The heifer should not be pampered, nor yet poorly fed or half starved, so as to receive a check in her growth. An abundant supply of good healthy dairy food and drink will do all that is necessary up to the time of having her first calf, which should not ordinarily be till the age of three years, though some choose to allow them to come in at two or a little over, on the ground that it early stimulates the secretion of milk, and that this will increase the milking propensity through life. This is undoubtedly the case, as a general rule; but I think greater injury is done by checking the growth, unless the heifer has been fed up to large size and full development from the start, in which case she may perhaps take the bull at fifteen or eighteen months without injury.
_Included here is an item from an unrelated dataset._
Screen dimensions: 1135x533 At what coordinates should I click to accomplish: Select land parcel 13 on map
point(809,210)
I have had several come in as early as two years, and one at less than twenty months. This last was not by design, however, and I would rather have given a considerable sum than had it happen, as she was an exceedingly beautiful pure-bred Jersey, and I was desirous to have her attain to good size and growth. Even if a heifer comes in at two years, it is generally thought desirable to let her run farrow for the following year, which will promote her growth and more perfect development.
The feeding which young stock often get is not such as is calculated to make good-sized or valuable cattle of them. They are often fed on the poorest of hay or straw through the winter, not unfrequently left exposed to cold, unprotected and unhoused, and thus stinted in their growth. This seems to me to be the very worst economy, or rather no economy at all. Properly viewed, it is an extravagant wastefulness which no farmer can afford. No animal develops its good points under such treatment; and if the starving system is to be followed at all, it had better be after the age of two or three years, when the animal’s constitution has attained strength and vigor to resist ill treatment.
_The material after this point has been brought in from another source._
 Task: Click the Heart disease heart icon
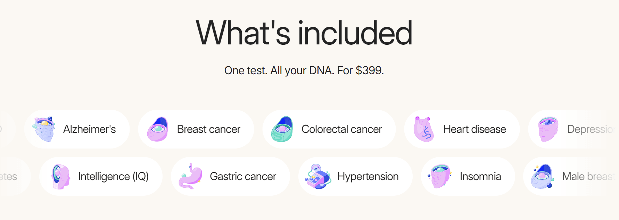(424, 129)
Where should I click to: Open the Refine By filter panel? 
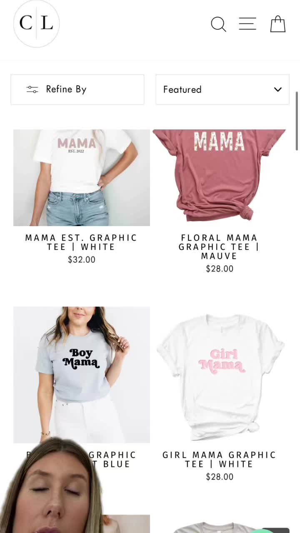tap(78, 90)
To raise up first-rate milkers, it is absolutely necessary to feed on dairy food even while young. No matter how fine the breed is, if the calf is raised on poor, short feed, it will never be so good a milker as if raised on better keeping; and hence, in dairy districts, where calves are raised at all, they ought to be allowed the best pasture during the summer, and good sweet and wholesome food during the winter.
CHAPTER VI.
CULTURE OF GRASSES AND OTHER PLANTS RECOMMENDED FOR FODDER.
As already stated, the grasses in summer, and hay in winter, form the most natural and important food for milch cows; and whatever other crops come in as additional, these will form the basis of all systems of feeding.